Volumetric muscle loss (VML) is a common pathological condition caused by traumatic loss of skeletal muscle that exceeds the muscle’s regenerative capabilities and results in functional impairment. Current standards-of-care fail to fully recover contractile function. To address these limitations, our laboratory has developed scaffold-free tissue engineered skeletal muscle units (SMUs) for the treatment of VML. Isolated skeletal muscle stem cells (satellite cells) and fibroblasts are cultured into a confluent cell monolayer before being rolled into a cylindrical 3D construct. SMUs are biocompatible, incorporate into surrounding muscle tissue upon implantation, and have shown efficacy to partially repair a 30% VML in rat and sheep models. Ideally, SMUs could be engineered from small autogenic muscle biopsies, alleviating the limitations of donor site morbidity and immune rejection seen in current VML treatments. There are two key challenges that must be resolved to successfully translate our technology to a human cell-sourced model. To date, it has been difficult to grow human cell-sourced SMUs with contractile function. Secondly, many satellite cells are required for SMU fabrication. Any methodology that can optimize the number of cells obtained in a human skeletal muscle biopsy and enhance the functional properties of the resultant muscle tissue will advance SMUs towards clinical use. The work described in this thesis addresses these challenges.
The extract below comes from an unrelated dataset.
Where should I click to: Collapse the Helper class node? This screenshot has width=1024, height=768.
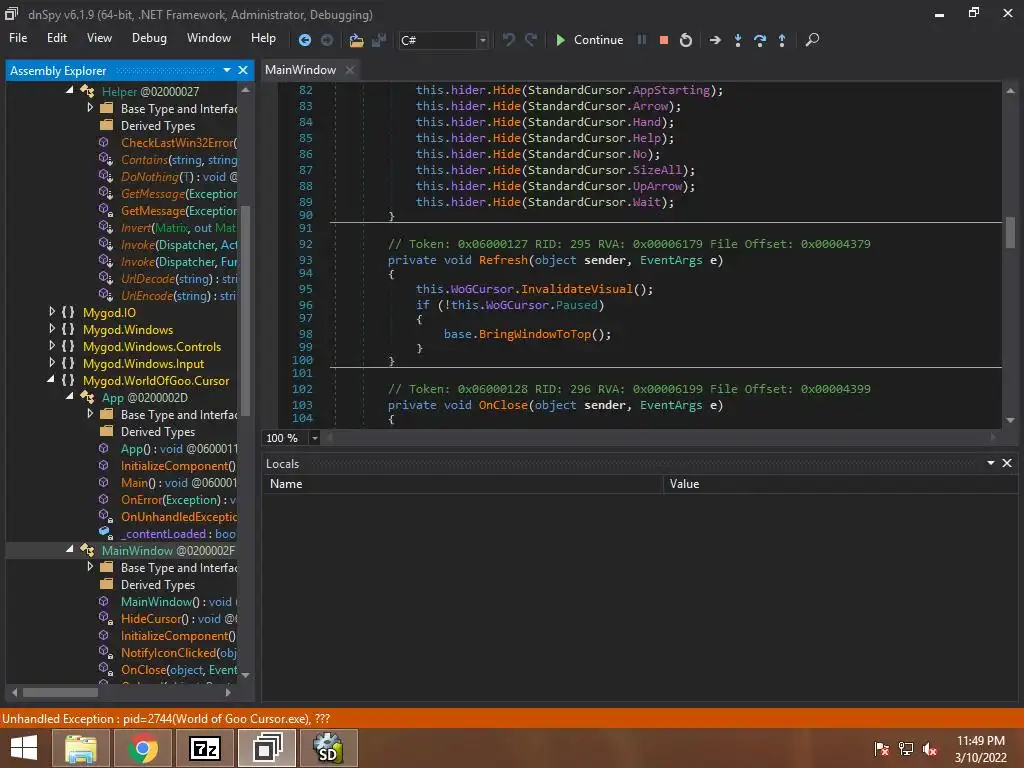(70, 91)
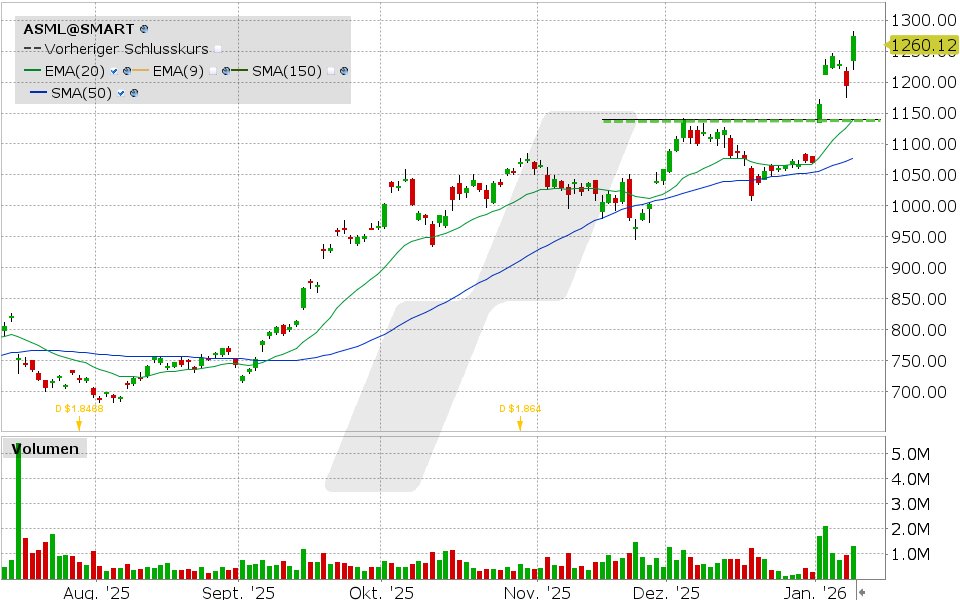This screenshot has width=960, height=600.
Task: Enable the Vorheriger Schlusskurs checkbox
Action: pos(218,48)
Human epidermal growth factor (hEGF) has shown promise enhancing myobundle formation and contractile function in vitro, but the impact of hEGF treatment on SMU fabrication had yet to be evaluated. We investigated the effects of hEGF on SMU fabrication, structure, and biomechanical function. Our results indicated that hEGF treatment was an effective means to enhance contractile function in human cell-sourced SMUs as evidenced by the 30 times higher force generated by SMUs treated with 7.5nM hEGF. The higher force was primarily due to increases in SMU myosin content.

Due to the small numbers of satellite cells present in skeletal muscle, we also sought to optimize our methodologies so that fewer satellite cells are required for effective SMU fabrication. By altering the timing of our fabrication protocol and allowing cell cultures to reach >90% confluency in media that promotes proliferation, we found that we could lower starting cell-seeding density by 90% compared to ovine models to 1,000 cells/cm2 with no detrimental impact to monolayer development or SMU function.
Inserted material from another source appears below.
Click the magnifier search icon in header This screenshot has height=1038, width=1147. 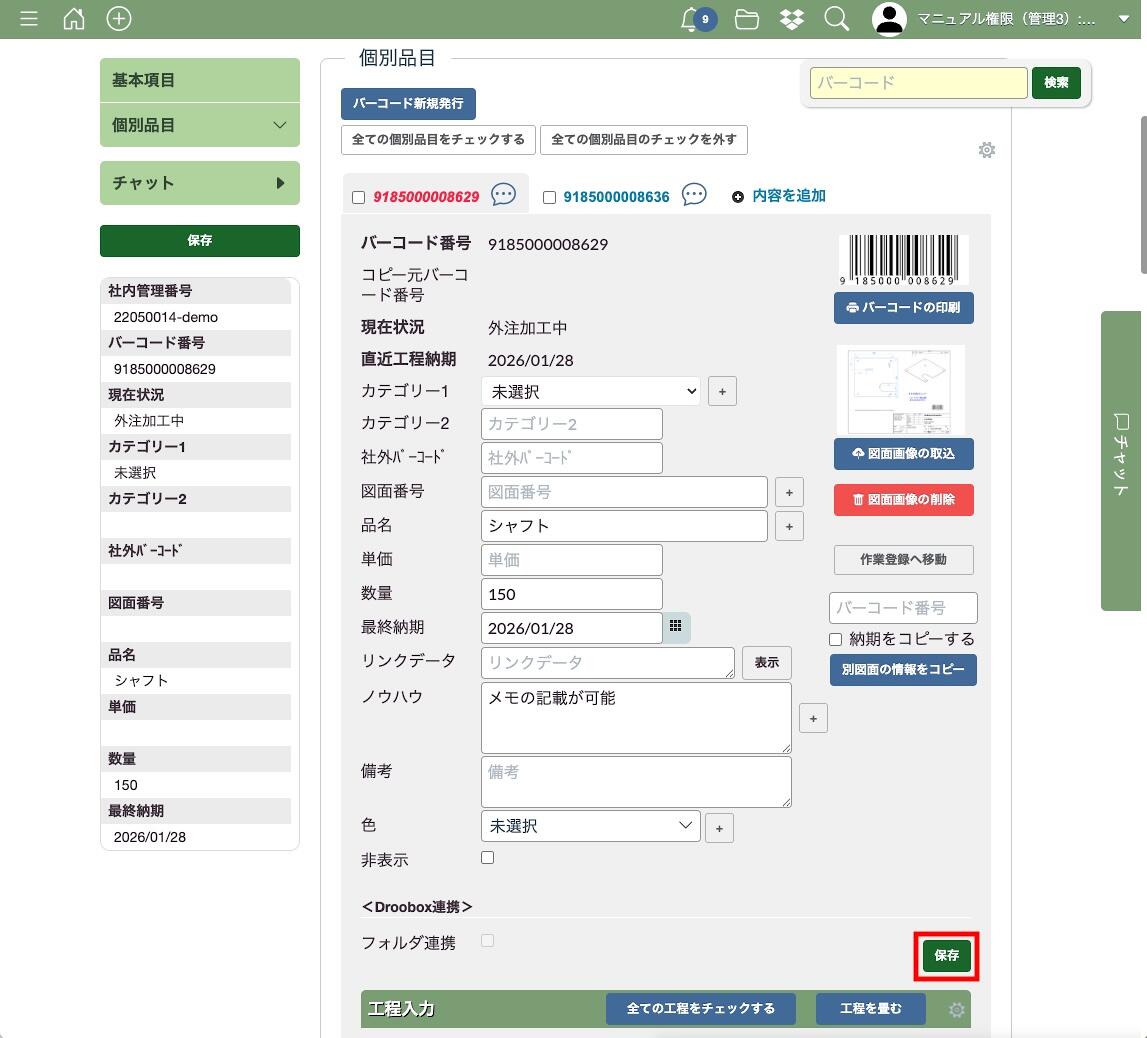pyautogui.click(x=836, y=19)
To further expand the capabilities of satellite cells from a single autogenic skeletal muscle biopsy, we evaluated the impact of in vitro cell proliferation (increasing cell number by cell passaging) on human primary skeletal muscle cells within an engineered skeletal muscle tissue environment. While cell passaging decreased the percentage of Pax7-positivecells in the total cell population from 17% to >10%, the size and contractile function of skeletal muscle constructs formed were not different from those created with unpassaged cells. With a cell-seeding density of 1,000 cells/cm2, a single passage can increase the total cell yield from a human skeletal muscle biopsy fiftyfold compared to cells harvested without a passage.
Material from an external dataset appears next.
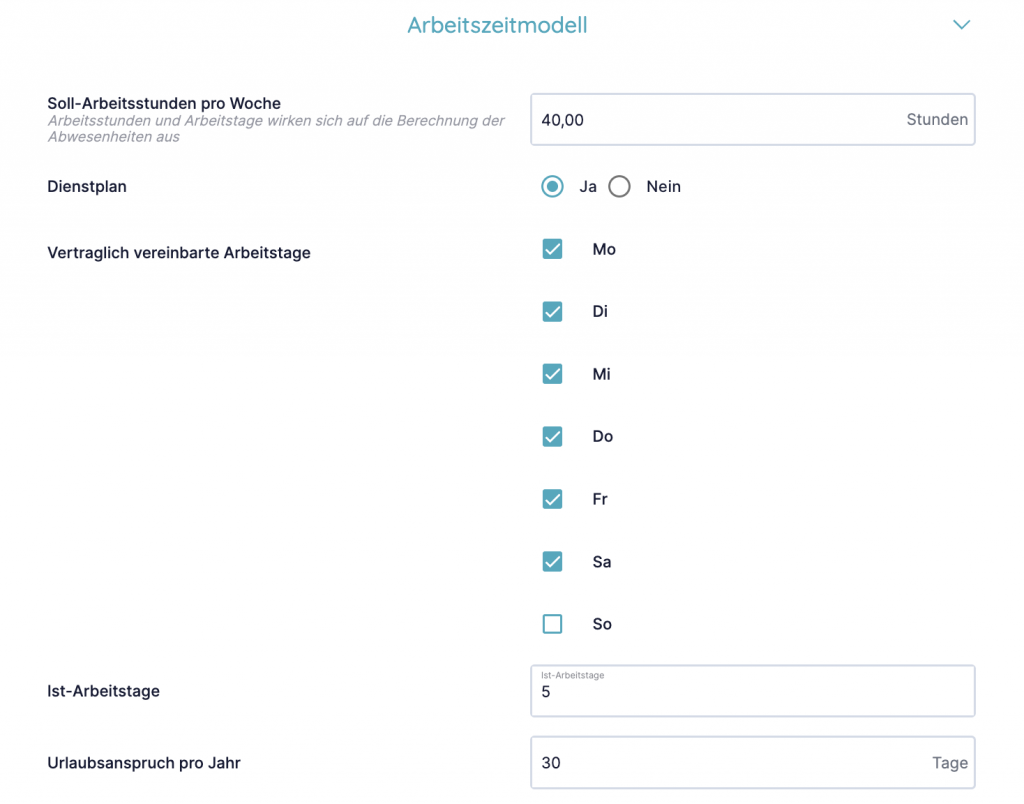
Task: Uncheck the Fr workday checkbox
Action: 552,499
Overall, this work significantly contributed to the field of skeletal muscle tissue engineering by advancing fabrication methodologies to develop SMUs of appropriate structure and function for human application. We addressed key limitations in human cell-sourced skeletal muscle tissue engineering by optimizing cell culture conditions to increase the cell yield from a single skeletal muscle biopsy and also promoting SMU biomechanical function.